Because the characteristics of the Sigmoid function can be directly converted into comparison between the confidence and 0 (so that exponential operation is avoided) by comparing 0.5, and because the scale is greater than 0, the result can be finally converted into comparison between the confidence + bias and 0, and on the basis of the previous step, the SIMD can be further utilized for optimization, because the output result of the last layer of convolution is stored by 16 bits, 8 confidence can be simultaneously compared, if 8 confidence are less than 0, the skipping is directly performed, and when the result is not satisfied, the 8 confidence are sequentially compared, (because 9 confidence are totally obtained, the judgment is needed additionally).

By using channel reordering and SIMD optimization, the post-processing time is reduced from the previous 78ms to around 20 m.

Furthermore, the Sigmoid function is defined by the following formula:

its derivative to x can be expressed by itself:

the Sigmoid function is shown graphically as an S-curve, as shown in fig. 2. It can be seen that when approaching positive infinity or negative infinity, the function approaches a smooth state, the sigmoid function is often used for the probability of two classes because of the output range (0, 1), and in fact the logistic regression has the following advantages when using this function:

the 1 value range is between 0 and 1

The 2 function has very good symmetry

Thus, the function is insensitive to inputs beyond a certain range.

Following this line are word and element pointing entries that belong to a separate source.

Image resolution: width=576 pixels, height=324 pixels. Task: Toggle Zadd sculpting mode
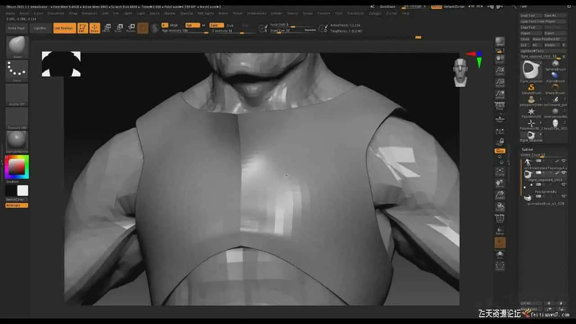pos(217,25)
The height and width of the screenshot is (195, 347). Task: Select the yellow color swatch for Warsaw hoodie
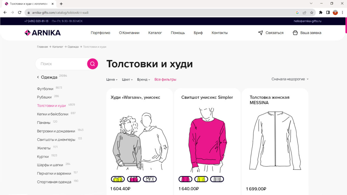coord(118,179)
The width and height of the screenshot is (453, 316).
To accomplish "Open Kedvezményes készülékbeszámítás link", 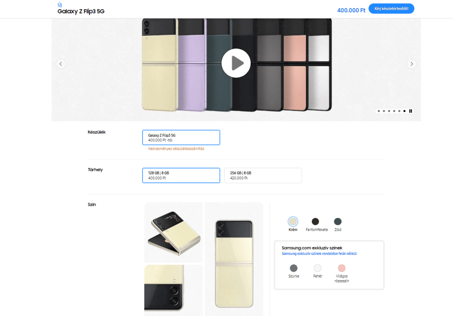I will [x=176, y=149].
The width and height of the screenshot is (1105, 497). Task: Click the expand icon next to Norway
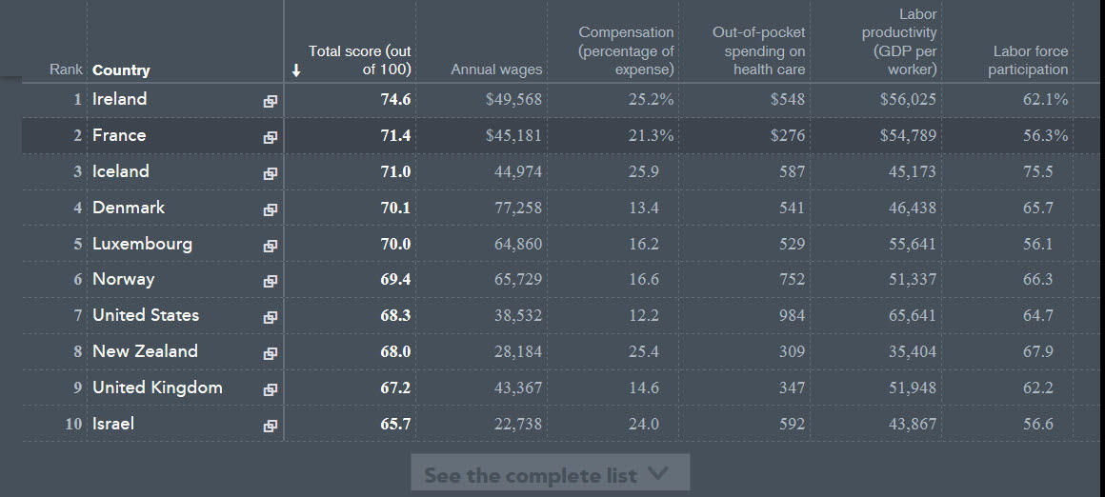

The above description is only a preferred embodiment of the present invention, and is not intended to limit the present invention, and various modifications and changes may be made to the embodiment of the present invention by those skilled in the art. Any modification, equivalent replacement, or improvement made within the spirit and principle of the present invention should be included in the protection scope of the present invention.

Claims

1. A method for increasing the post-processing speed of a model, the method comprising the steps of:

s1, the following operations are performed for the post-processing part:

the result output by the last layer is: [ N, H, W, C ], wherein N is the size of the batch size, H, W are the length and width of FeatureMap, C is the number of channels, and the distribution of the channels is [ x, y, W, H, confidence, class 1, class 2] with 9 channels in total, namely 9 anchors; the channel distribution of each anchor of 9 anchors is [ x, y, w, h, confidence1, class 1 and class 2], and the total number of channels is 7 × 9 to 63;

2. The method of claim 1, wherein the same operation as the YOLOV3 loss function is performed for the post-processing part due to the YOLOV3 loss function used for the loss function part of the test model in S1.

3. The method of claim 1 or 2, wherein the confidence of each anchor of the data distribution output from the last layer in S1 is discontinuous, and each operation requires reading data from the memory.

4. The method of claim 1, wherein in S1, assuming that the resolution of the input image of the detection model is 1920x1080, the output of the model is 240x135x63, and down-sampling is 3 times, with stride of 2, where 240x135x9 data need to be compared with 0.5.

5. The method of claim 4, wherein in step S3, the statistical final layer convolution output is normalized as follows:

6. The method for increasing model post-processing speed according to claim 1, wherein the method, S3, further comprises: since there are 9 confidences in total, an additional decision is needed.